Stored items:
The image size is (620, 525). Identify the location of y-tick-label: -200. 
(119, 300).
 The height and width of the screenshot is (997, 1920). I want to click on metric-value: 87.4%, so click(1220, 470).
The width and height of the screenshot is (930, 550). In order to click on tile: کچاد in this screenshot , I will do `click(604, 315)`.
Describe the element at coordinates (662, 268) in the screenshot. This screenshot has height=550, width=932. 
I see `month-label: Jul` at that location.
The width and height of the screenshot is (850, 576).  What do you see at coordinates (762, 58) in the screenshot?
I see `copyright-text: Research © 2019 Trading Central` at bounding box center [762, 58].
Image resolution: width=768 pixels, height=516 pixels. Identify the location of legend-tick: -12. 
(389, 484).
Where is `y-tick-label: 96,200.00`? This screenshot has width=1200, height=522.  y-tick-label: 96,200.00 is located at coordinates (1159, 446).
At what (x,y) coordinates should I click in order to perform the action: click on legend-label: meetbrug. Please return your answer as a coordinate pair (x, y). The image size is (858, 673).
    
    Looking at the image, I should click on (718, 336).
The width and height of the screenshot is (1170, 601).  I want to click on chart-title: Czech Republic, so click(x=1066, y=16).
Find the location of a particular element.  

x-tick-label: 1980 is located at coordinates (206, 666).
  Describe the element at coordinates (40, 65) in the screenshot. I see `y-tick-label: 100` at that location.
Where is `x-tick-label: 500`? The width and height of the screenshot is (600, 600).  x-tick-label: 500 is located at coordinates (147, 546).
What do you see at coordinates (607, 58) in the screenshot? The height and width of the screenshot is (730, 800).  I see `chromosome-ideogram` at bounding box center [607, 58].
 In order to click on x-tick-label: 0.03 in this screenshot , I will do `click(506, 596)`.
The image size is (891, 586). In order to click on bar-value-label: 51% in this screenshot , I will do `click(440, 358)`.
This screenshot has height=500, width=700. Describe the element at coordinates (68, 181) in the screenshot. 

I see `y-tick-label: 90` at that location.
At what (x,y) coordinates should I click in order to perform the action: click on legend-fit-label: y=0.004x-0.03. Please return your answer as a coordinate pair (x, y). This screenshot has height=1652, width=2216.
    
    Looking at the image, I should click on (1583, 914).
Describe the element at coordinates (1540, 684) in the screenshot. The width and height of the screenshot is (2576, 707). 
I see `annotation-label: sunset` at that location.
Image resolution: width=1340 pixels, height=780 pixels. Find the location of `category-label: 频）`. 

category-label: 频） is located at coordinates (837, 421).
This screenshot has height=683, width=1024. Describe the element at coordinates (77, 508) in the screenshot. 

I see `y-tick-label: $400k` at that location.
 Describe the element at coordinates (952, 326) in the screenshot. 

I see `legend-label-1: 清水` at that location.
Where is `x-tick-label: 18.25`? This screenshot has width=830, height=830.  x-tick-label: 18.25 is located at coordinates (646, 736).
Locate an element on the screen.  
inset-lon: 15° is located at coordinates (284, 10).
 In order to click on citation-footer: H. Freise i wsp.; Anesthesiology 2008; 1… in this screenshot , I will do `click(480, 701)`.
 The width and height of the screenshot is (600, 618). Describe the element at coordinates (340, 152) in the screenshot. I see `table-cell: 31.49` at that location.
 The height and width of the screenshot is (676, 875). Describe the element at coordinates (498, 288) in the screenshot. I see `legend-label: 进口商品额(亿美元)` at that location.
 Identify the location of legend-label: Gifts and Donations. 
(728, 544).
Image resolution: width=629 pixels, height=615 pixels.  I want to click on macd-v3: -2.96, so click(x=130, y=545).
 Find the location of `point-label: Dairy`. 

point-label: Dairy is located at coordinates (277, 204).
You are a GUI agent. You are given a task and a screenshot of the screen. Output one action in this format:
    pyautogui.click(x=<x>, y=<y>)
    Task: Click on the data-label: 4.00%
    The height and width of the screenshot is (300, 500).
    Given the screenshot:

About this exercise:
Rewrite everything from the line containing "In order to click on x-tick-label: 0.03" down to the line containing "category-label: 频） is" as a JSON list of strings, with one string per line and blank lines left out.

Task result:
[
  " In order to click on x-tick-label: 0.03 in this screenshot , I will do `click(506, 596)`.",
  "The image size is (891, 586). In order to click on bar-value-label: 51% in this screenshot , I will do `click(440, 358)`.",
  "This screenshot has height=500, width=700. Describe the element at coordinates (68, 181) in the screenshot. ",
  "I see `y-tick-label: 90` at that location.",
  "At what (x,y) coordinates should I click in order to perform the action: click on legend-fit-label: y=0.004x-0.03. Please return your answer as a coordinate pair (x, y). This screenshot has height=1652, width=2216.",
  "    Looking at the image, I should click on (1583, 914).",
  "Describe the element at coordinates (1540, 684) in the screenshot. The width and height of the screenshot is (2576, 707). ",
  "I see `annotation-label: sunset` at that location.",
  "Image resolution: width=1340 pixels, height=780 pixels. Find the location of `category-label: 频）`. ",
  "category-label: 频） is located at coordinates (837, 421)."
]